Are some PEDs different from that? Indubitably. But if we're drawing a stark line and building a bogeyman that makes offenders of our code downright criminal in the public eye, where do we put that line? Make no mistake -- performance enhancing drugs run the gamut. Many are illegal, many are experimental, many are terrifying things with hazards we may never be entirely sure of. The threat that these drugs pose to our players later in life is a complete mystery. That's not good. And indeed, there IS a PED problem. But our PED problem manifests itself in so many different ways that it's difficult to pass moral judgment on athletes before we really figure out the nature of the crime. Rashard Lewis was tarred with the PED brush without even knowing he was taking a banned substance, for goodness sake! Some athletes inject terrifying substances into their blood -- others just try a questionably legal treatment just to stay ahead. Amidst a maelstrom of dust and wind, fans yell "cheater!" and cry foul. But, again: where's the line?

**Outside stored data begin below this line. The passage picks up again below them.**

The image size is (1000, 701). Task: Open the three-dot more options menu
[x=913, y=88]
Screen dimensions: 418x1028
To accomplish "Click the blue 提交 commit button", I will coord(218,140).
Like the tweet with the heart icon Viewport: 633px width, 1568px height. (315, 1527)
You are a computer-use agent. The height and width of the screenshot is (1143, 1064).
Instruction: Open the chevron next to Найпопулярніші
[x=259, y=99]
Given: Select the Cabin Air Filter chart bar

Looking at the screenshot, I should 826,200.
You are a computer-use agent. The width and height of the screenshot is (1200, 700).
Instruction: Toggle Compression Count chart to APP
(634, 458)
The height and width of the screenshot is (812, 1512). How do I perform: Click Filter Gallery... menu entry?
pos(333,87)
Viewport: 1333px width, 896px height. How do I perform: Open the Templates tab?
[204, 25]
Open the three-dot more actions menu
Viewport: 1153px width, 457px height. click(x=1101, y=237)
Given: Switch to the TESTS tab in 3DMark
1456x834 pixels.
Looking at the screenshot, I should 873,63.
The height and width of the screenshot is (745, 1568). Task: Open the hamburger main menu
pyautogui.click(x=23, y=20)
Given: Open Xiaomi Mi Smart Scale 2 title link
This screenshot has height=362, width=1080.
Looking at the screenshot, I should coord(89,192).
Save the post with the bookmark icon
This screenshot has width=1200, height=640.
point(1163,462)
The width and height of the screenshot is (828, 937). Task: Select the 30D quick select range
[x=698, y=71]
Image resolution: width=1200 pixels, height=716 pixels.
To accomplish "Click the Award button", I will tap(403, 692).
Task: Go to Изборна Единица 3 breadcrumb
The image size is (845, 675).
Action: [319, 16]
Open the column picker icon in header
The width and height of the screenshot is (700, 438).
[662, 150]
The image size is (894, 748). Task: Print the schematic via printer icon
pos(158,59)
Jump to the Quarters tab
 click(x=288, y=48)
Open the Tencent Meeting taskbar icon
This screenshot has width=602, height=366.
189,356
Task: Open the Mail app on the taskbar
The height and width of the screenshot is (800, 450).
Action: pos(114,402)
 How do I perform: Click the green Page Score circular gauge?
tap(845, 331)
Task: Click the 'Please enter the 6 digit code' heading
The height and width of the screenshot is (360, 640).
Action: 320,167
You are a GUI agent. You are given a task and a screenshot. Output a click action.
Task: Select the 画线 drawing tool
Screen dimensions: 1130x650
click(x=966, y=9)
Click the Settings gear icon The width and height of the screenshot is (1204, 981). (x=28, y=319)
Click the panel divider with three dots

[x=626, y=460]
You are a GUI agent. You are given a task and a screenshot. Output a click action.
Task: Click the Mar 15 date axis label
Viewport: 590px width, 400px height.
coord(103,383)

Having a discussion, as Simmons lays out, is a great step forward. We need to get the PED discussion out of the darkened smoke-filled barrooms and into the open. But whatever discussion we have about PEDs needs to be just that -- an actual discussion. It can't simply be a McCarthyist witchhunt without context or debate over the entire role that PEDs play in the sport. They are a bad thing, perhaps, but they're varying degrees of bad. And arguably, some aren't bad at all! Some are innocuous, others mortifying. And just as it's altogether impossible to properly put a player's background into context, as I tried to demonstrate with the Melo/Hibbert example, are we really ones to be screaming of fairness and broken trust in a contest that's unfair at its core? In short, while context is vitally important to any real understanding of our modern PED problem, we've been substantially deficient in applying it.

The PED caterwaul is a reflection of something a bit more fundamental -- cracks along the surface, perhaps, in a broader societal misunderstanding of virtue in sports. The zeitgeist conflates virtue with victory with little heed to the concept of lingering unfairness. The idea that an athlete used drugs to achieve their ideal necessarily undermines our assumptions of fairness. Which thereby forces us as fans to (finally!) re-examine assumptions that never made a ton of sense to begin with. Understandably, that makes us feel uncomfortable. But discomfort is necessary to advance the discourse, and as we're often reminded, not all discomfort is bad. Not when it's essential and core to the entire endeavor, at least.